Results indicated greater overall improvement regarding lifestyle changes such as non-drug actions for managing diabetes and feeling that changes in daily life will improve overall health. Although there was an improvement regarding understanding the purpose of medications, there was no significant change in understanding of how to take medications correctly. It is possible that participants felt they were taking medications correctly to begin with. It is also possible that this topic was not addressed in as much detail as the discussion of lifestyle changes.

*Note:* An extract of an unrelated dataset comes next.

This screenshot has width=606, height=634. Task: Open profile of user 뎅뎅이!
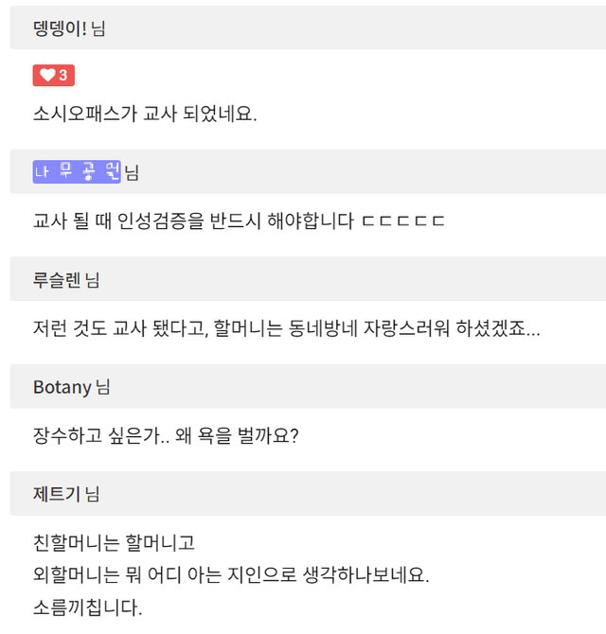pos(60,28)
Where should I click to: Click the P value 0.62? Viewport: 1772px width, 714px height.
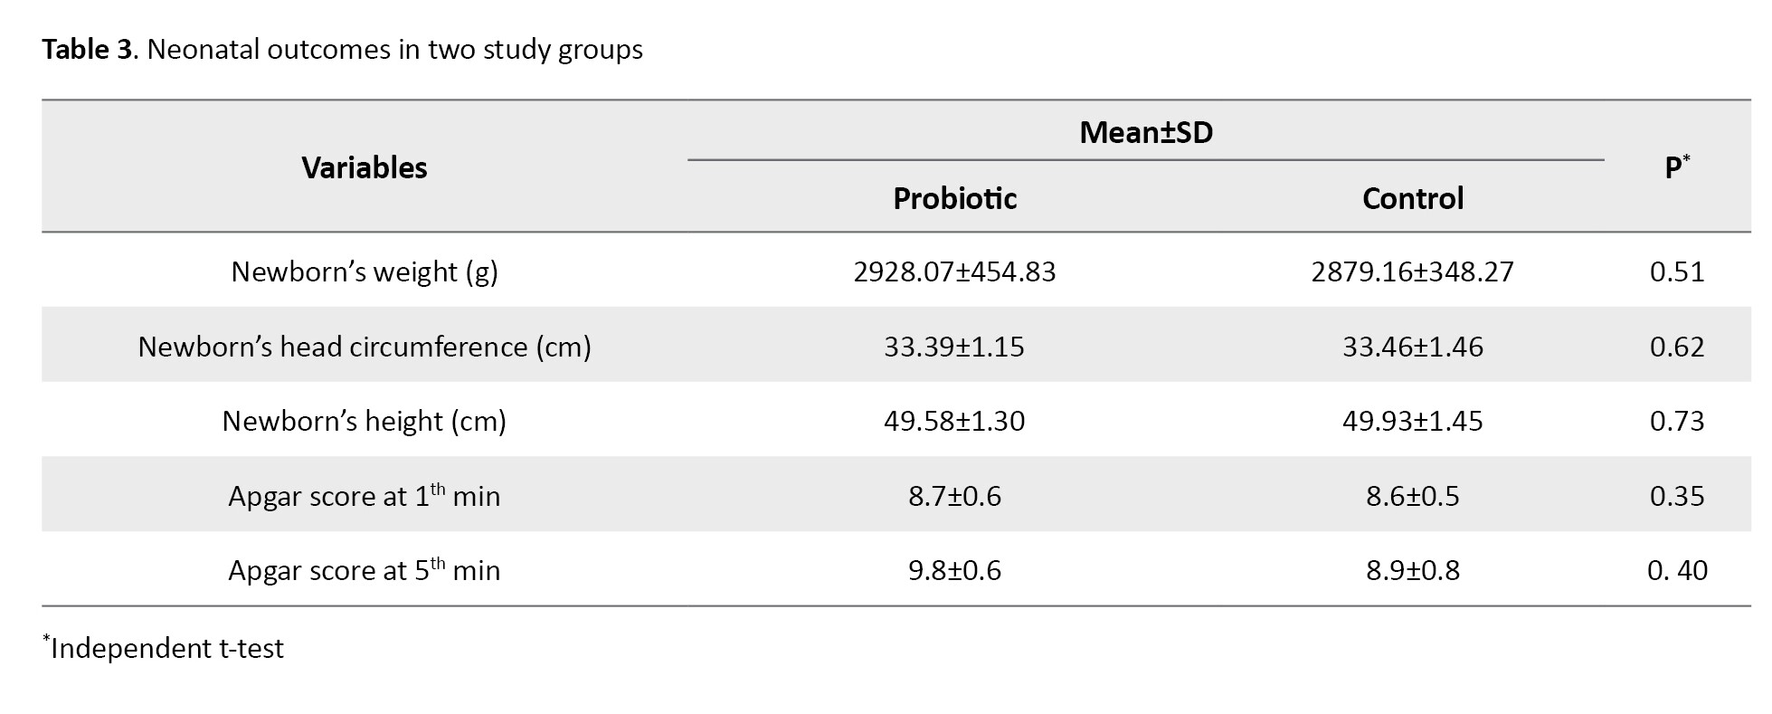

Participants appeared to have improved knowledge regarding A1C and blood pressure goals, as well as an improved understanding of oral medications used to treat diabetes. It is unclear whether this improved knowledge would be sustained over the long-term or whether it would lead to improved patient-oriented outcomes over time.
This study had several major limitations, one of which was its small sample size. Active mental health treatment, which is relatively common within the VA health system, excluded 19 individuals. Among those contacted, some declined to participate because they were not interested; therefore, this study demonstrates selection bias toward those interested in group education. The pre-test/post-test was not a validated questionnaire, but rather was written by the individual conducting the study and administering the patient education, creating the potential for bias. Because of time constraints, only one map (out of four available versions) was evaluated, and it was not possible to assess long-term benefits such as improvement in A1C or reductions in long-term complications.
Previous studies have demonstrated that group education is effective in some individuals and, as demonstrated by Reaney et al. (9), can increase knowledge compared to regular care in the absence of an existing, structured, diabetes education program. Group education may be a more cost-effective way to provide diabetes education to patients.
The Conversation Map tool is intended to be used as a series of four map versions. Therefore, it would be beneficial to evaluate patient-oriented outcomes after sessions using the complete series.
In conclusion, the results of this study support the continued use of the Conversation Map as a tool for small-group diabetes education in the veteran population. Future studies of the Conversation Map could focus on its use with participants newly diagnosed with diabetes and address long-term retention of knowledge and assessment of patient-oriented outcomes.
Acknowledgments
This study was presented at the American Society of Health System Pharmacists Midyear Meeting in December 2012.
Duality of Interest
No potential conflicts of interest relevant to this article were reported.